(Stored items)
══════
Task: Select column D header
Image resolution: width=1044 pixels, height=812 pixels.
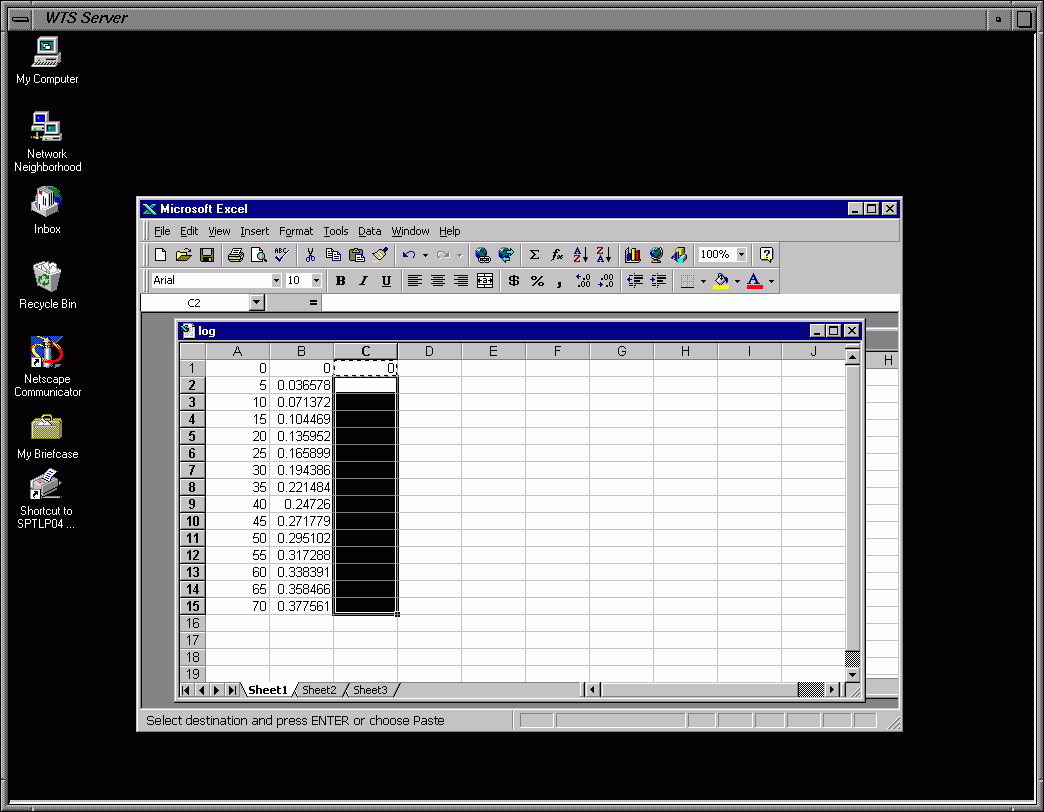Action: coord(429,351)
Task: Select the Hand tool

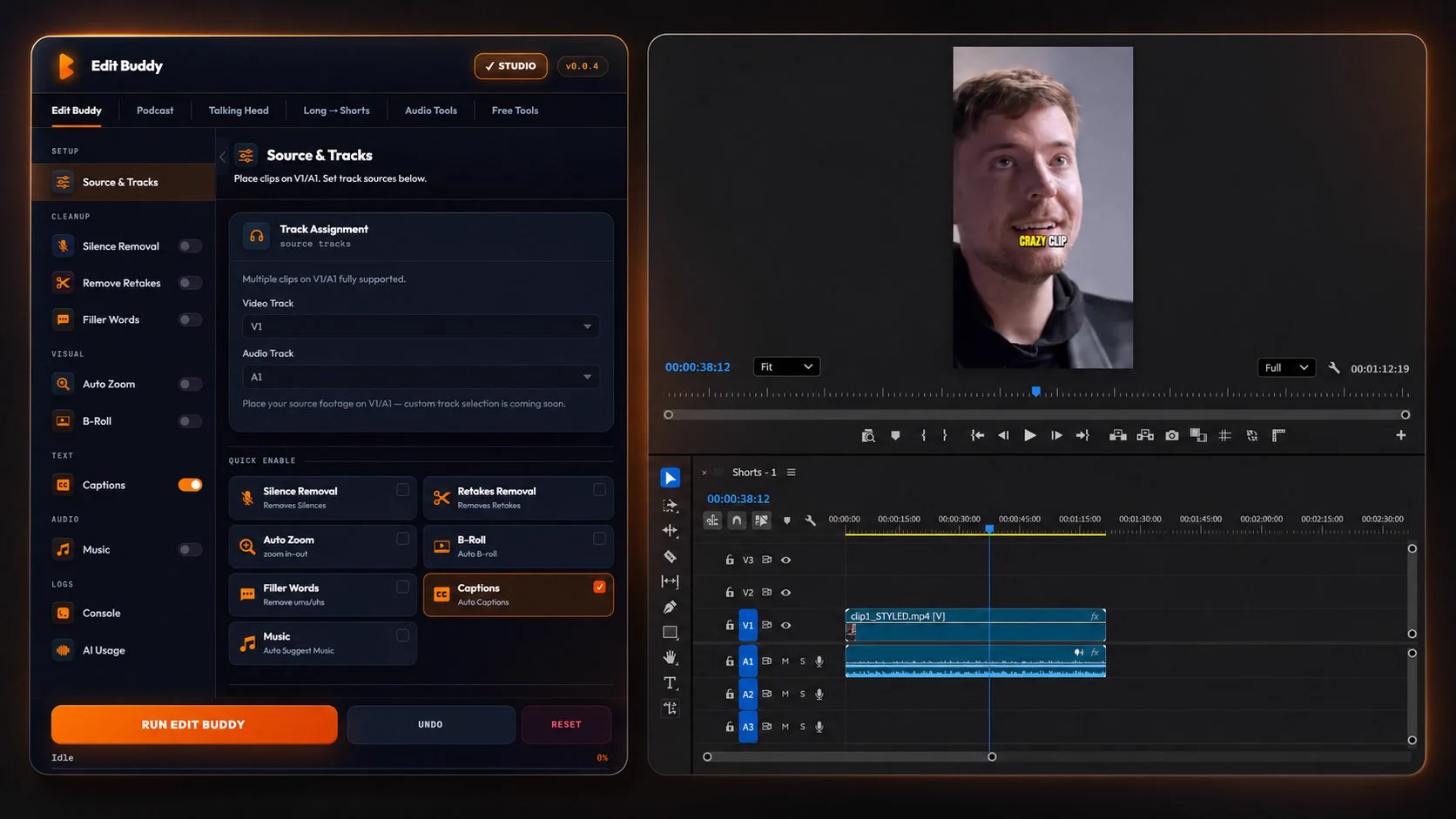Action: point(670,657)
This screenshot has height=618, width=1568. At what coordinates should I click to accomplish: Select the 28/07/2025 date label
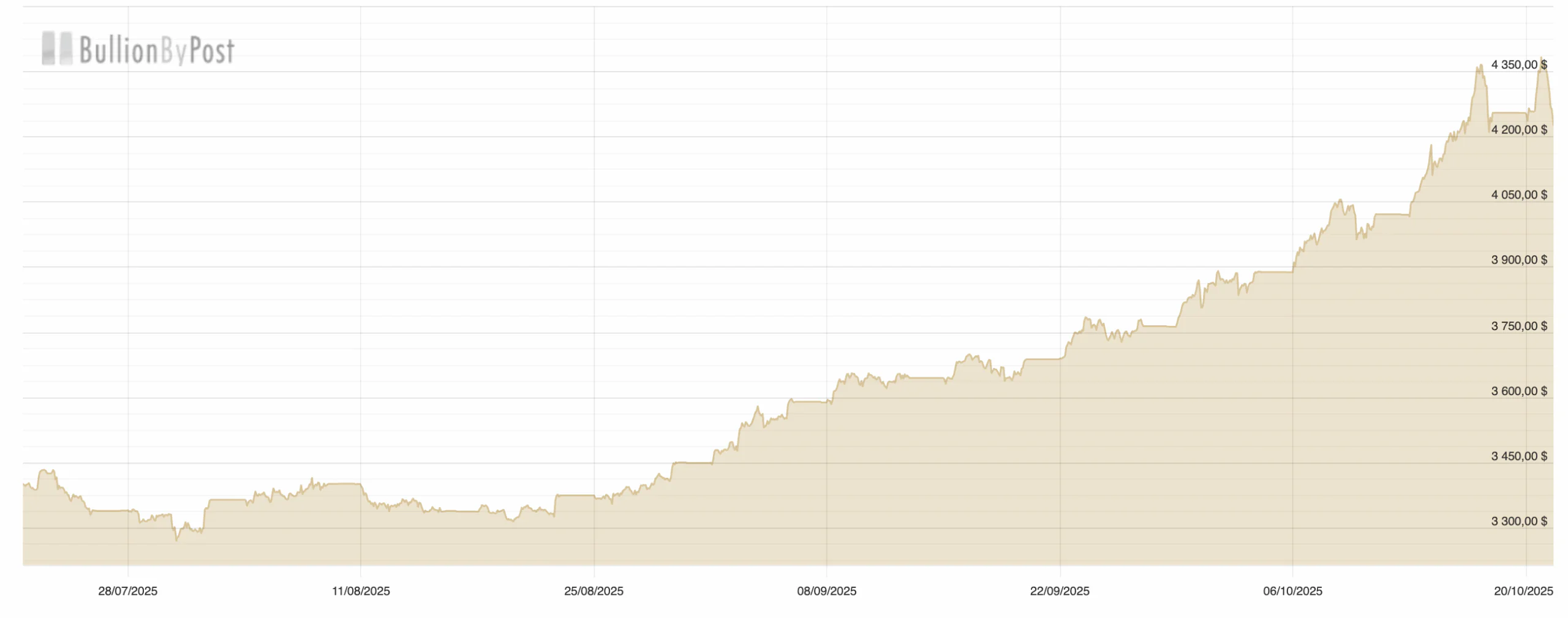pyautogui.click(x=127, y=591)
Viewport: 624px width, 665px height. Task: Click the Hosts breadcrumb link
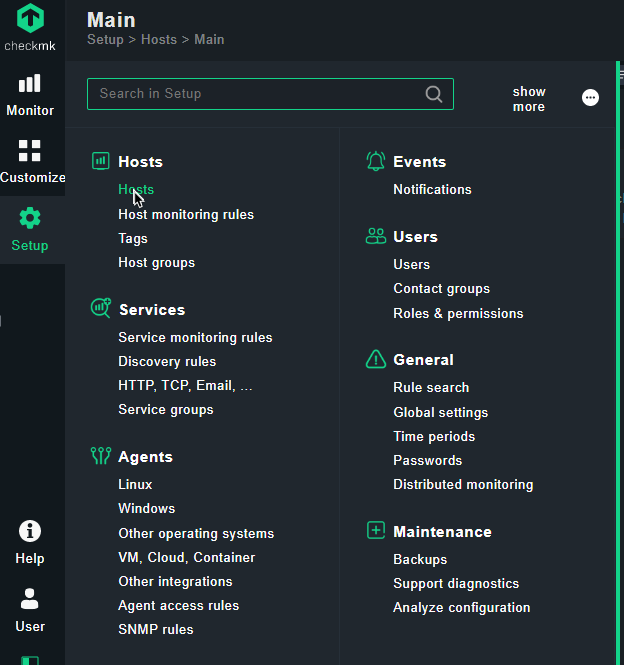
══════
• **What is required**
Set down, word for word, the line that holds "This screenshot has" and all lines after it to the end of the entries above, but not the pictures.

• **Task result**
This screenshot has height=618, width=1568. At what coordinates should I click to accomplish: Select the 28/07/2025 date label
pyautogui.click(x=127, y=591)
Viewport: 624px width, 665px height. Task: Click the Hosts breadcrumb link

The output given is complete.